■ **Work request**:
The task calls for the count of lines containing "will" in these records, given as a number with no other words.

# # #

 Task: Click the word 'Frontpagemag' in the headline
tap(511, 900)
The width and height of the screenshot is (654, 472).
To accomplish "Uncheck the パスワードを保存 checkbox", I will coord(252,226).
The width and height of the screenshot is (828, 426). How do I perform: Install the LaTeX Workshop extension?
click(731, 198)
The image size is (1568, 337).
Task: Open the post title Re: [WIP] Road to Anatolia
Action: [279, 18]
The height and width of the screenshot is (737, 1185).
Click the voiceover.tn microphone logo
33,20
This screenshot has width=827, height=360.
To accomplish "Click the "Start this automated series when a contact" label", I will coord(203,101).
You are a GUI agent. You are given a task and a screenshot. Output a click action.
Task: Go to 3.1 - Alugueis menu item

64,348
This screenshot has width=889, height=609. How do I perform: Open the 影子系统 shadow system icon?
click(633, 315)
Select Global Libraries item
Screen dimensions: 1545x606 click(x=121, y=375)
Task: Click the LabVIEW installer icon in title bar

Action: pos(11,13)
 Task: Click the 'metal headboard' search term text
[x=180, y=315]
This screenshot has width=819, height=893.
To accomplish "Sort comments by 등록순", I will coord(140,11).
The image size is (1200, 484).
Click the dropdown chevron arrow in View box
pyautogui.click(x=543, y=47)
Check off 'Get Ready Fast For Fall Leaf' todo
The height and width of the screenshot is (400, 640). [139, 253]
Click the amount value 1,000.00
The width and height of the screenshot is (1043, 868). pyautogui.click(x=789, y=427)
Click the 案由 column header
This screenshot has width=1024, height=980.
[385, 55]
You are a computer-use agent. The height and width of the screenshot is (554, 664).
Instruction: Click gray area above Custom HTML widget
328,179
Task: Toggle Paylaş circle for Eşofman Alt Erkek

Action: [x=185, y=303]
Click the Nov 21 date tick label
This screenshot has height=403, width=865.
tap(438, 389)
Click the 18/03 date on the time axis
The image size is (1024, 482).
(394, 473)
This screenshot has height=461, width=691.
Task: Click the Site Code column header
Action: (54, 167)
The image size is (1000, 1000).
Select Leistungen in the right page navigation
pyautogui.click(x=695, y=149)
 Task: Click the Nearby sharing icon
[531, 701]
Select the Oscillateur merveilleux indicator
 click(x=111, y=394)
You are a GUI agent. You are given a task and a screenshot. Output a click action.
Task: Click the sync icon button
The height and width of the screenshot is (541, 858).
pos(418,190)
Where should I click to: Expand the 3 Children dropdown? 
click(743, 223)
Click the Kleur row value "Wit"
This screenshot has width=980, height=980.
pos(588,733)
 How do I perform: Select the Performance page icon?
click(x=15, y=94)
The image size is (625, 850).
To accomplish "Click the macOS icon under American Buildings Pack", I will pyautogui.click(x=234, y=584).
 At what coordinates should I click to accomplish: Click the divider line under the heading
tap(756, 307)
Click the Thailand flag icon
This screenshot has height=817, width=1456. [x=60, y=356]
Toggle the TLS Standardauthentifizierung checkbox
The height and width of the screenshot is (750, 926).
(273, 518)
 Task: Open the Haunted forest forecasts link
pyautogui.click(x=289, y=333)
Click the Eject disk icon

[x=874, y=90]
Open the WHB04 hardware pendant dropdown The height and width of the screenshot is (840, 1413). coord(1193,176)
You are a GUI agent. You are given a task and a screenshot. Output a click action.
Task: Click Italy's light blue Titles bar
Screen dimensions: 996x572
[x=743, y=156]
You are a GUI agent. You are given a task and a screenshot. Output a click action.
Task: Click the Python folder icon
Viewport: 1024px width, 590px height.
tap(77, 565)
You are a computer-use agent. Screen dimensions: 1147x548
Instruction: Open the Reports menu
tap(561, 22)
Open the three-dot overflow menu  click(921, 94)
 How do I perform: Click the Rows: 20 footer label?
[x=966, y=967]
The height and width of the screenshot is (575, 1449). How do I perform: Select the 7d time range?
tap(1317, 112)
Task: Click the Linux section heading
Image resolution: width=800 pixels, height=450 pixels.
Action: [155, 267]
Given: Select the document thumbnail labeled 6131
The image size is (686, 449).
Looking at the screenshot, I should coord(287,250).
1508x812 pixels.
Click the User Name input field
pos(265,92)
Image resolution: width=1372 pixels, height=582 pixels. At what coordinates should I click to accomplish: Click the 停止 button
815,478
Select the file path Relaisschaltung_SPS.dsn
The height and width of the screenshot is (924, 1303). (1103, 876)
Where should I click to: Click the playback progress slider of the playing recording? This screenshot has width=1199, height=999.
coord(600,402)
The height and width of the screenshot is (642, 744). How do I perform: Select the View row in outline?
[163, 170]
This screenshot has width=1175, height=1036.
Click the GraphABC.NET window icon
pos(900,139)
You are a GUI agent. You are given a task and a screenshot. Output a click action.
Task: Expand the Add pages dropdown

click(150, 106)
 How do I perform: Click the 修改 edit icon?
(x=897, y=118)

# # #

■ **Written response**:
4